Конана мучила неудержимая икота и полное отсутствие денег. Тааз-ака, духанщик, поднес, конечно, стаканчик в счет будущих услуг, но это дело не исправило. На душе было паршиво. Тем паче, давеча золотишко ускользнуло прямо из рук. Слышал, как говорится, звон… Что за собаки, Нергал их забери, у этого Флатуна? Разве Митра сотворил собак не для того, чтобы лаять, отгоняя воров? Нет, эти твари таились молча, а когда оставалось лишь протянуть руку и взять — на тебе! Ладно, одну он задушил, сломав шею, вторую проткнул ножом… Но их было десять, а может быть и двенадцать, здоровенных туранских мастафов, черных, как ночь, разъяренных, как быки, которым под хвост насыпали. Еще две остались лежать у забора, но в доме уже зажигали огни, и пришлось уносить ноги.
Он потратил последнюю пару золотых в самой грязной таверне Пустыньки. Этого хватило, чтобы опустошить запасы Тааз-аки на две трети и получить на остаток ночи грязненькую девочку, к которой в другое время Конан не подошел бы и на полет стрелы. От девчонки пахло чесноком и дешевыми духами, которыми она, видимо, поливалась вместо того, чтобы мыться. Впрочем, неудачливому вору было все равно: напился он весьма изрядно.

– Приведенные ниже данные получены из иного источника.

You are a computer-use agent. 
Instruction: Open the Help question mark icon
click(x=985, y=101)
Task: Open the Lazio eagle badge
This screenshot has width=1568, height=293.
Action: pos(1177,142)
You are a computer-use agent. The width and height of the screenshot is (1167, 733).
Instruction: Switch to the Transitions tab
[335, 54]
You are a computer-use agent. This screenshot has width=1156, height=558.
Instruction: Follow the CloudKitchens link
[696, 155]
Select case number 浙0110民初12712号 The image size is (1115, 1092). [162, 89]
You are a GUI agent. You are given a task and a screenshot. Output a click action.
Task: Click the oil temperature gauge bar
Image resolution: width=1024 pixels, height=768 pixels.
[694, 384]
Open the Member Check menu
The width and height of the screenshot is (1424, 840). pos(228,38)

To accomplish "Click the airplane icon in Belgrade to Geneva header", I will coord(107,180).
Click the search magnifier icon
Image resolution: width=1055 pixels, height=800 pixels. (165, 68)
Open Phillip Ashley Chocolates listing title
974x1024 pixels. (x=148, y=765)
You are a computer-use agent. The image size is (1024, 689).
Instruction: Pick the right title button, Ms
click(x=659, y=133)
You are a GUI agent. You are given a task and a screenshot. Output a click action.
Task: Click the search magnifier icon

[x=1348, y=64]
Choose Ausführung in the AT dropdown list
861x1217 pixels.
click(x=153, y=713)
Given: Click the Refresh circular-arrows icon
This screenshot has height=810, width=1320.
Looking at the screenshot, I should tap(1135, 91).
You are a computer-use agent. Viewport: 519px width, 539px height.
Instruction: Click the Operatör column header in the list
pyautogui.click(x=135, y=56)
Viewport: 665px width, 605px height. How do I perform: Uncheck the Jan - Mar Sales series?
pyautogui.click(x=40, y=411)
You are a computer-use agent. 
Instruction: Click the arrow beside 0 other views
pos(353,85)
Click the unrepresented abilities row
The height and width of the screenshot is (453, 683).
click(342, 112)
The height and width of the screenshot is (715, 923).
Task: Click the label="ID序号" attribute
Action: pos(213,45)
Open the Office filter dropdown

Понятно, что творилось в юной душе киммерийца, когда наутро он появился в кривобоком зальце таверны. Выпив поднесенный вкрадчивым духанщиком стаканчик, он тут же высказал все, что думает по поводу качества его вина, присовокупив, что тех, кто держит подобное пойло, следует давить в чане вместе с паршивыми ягодами, сорванными не иначе как с дерева, растущего на могиле самоубийцы. Тааз-ака заискивающе улыбнулся и побежал за следующей порцией.
Пока он отсутствовал и случилась молниеносная драка. Видит Митра, не хотелось Конану махать кулаками, а случалось это редко, очень редко. Но уж больно старались неизвестные людишки, прямо-таки из кожи вон лезли. Когда наскучило корчить рожи, приблизились валкой походочкой, поигрывая рукоятями ножей, и разом загоготали, словно увидели перед собой невесть что смешное.
— Чего ржете? — не слишком злобно спросил Конан. — В морду захотели?
— Ой страшно мне, — глумливо заголосил рябоватый человечишко в широких шароварах и цветастой безрукавке на грязном теле, — ой побьет он нас! Сила твоя велика есть, отец доблести, краса четырех царств, не изволь гневаться, изволь слово молвить…
— Валяй, — разрешил киммериец, — только покороче, а то языком подавишься.
Он оставил свой пояс с ножом и свинцовой гирькой в комнате, где ночевал, но это обстоятельство нисколько его нее беспокоило, хотя людишек против него стояло не меньше десятка. Хилые людишки, можно сказать, плевки зловонные. Киммериец испытывал нечто вроде вялого любопытства: чего нарываться?
— А правда ли, — ерничал дальше рябоватый, — что в твоей Киммерии, о волк свирепости, жрут сырое мясо, поливая его для вкуса мочой?
Если бы Конан успел принять второй стаканчик, этот вопрос оказался бы последним в приятной беседе, но тошнотворная муть и ломота во всем теле склоняли варвара к необычному терпению.